29 722
Wijziging van de Wet op de Raad van State en de Comptabiliteitswet 2001 in verband met de rechtspositie van de leden van de Raad van State en de Algemene Rekenkamer

nr. 2
VOORSTEL VAN WET

Wij Beatrix, bij de gratie Gods, Koningin der Nederlanden, Prinses van Oranje-Nassau, enz. enz. enz.

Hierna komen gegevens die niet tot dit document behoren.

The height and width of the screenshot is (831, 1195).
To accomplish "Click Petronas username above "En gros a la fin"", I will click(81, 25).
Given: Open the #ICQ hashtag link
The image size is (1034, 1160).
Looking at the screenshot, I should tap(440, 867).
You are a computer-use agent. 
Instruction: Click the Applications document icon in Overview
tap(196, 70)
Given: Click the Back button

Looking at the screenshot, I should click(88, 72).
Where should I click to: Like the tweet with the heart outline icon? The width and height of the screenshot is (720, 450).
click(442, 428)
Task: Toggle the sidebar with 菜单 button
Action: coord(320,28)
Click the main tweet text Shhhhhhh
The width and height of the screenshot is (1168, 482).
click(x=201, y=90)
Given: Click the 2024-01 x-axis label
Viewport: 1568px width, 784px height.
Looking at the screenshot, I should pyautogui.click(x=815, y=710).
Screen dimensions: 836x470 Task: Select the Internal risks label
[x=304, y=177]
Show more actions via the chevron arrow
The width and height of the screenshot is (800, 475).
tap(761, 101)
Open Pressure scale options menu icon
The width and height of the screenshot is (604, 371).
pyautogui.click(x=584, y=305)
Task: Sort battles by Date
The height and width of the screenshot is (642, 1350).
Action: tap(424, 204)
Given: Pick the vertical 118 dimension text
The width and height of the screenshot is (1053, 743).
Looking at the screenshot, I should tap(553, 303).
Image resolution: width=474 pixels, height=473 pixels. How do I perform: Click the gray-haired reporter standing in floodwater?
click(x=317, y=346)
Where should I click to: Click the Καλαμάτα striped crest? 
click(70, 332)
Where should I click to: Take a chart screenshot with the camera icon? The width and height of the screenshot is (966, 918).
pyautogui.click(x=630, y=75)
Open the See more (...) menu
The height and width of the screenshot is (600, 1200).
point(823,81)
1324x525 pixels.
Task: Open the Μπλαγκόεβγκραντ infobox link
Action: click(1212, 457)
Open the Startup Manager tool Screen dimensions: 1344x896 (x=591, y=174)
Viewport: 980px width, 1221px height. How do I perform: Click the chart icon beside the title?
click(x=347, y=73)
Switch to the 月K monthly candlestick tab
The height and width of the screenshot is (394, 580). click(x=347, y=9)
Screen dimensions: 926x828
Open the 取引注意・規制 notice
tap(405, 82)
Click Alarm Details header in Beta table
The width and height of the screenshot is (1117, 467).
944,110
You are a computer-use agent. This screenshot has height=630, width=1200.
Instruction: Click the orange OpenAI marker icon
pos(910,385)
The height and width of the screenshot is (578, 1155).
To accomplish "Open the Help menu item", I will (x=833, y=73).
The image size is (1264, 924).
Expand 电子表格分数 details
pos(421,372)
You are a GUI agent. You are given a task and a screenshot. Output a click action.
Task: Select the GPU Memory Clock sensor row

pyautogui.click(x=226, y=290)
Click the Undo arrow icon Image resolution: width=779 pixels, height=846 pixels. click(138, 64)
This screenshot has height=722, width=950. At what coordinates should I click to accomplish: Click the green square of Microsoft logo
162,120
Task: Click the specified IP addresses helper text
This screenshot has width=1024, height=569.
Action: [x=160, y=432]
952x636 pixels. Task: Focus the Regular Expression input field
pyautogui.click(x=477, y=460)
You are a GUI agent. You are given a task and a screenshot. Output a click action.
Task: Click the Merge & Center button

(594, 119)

Allen, die deze zullen zien of horen lezen, saluut! doen te weten:

Alzo Wij in overweging genomen hebben, dat het wenselijk de Wet op de Raad van State en de Comptabiliteitswet 2001 te wijzigen door daarin een delegatiegrondslag op te nemen voor een nadere regeling van de rechtspositie van de leden van de Algemene Rekenkamer, onderscheidenlijk van de staatsraden;

Zo is het, dat Wij, de Raad van State gehoord, en met gemeen overleg der Staten-Generaal, hebben goedgevonden en verstaan, gelijk Wij goedvinden en verstaan bij deze:

ARTIKEL I

Aan artikel 3a van de Wet op de Raad van State wordt een derde lid toegevoegd, luidende:

3. Bij of krachtens algemene maatregel van bestuur kunnen nadere regels worden gesteld met betrekking tot wachtgeld en voorzieningen in verband met ziekte en arbeidsongeschiktheid.

ARTIKEL II

Aan artikel 74 van de Comptabiliteitswet 2001 wordt een vierde lid toegevoegd, luidende:

4. Bij of krachtens algemene maatregel van bestuur kunnen nadere regels worden gesteld met betrekking tot wachtgeld en voorzieningen in verband met ziekte en arbeidsongeschiktheid.

ARTIKEL III

Deze wet treedt in werking op een bij koninklijk besluit te bepalen tijdstip.

Lasten en bevelen dat deze in het Staatsblad zal worden geplaatst en dat alle ministeries, autoriteiten, colleges en ambtenaren wie zulks aangaat, aan de nauwkeurige uitvoering de hand zullen houden.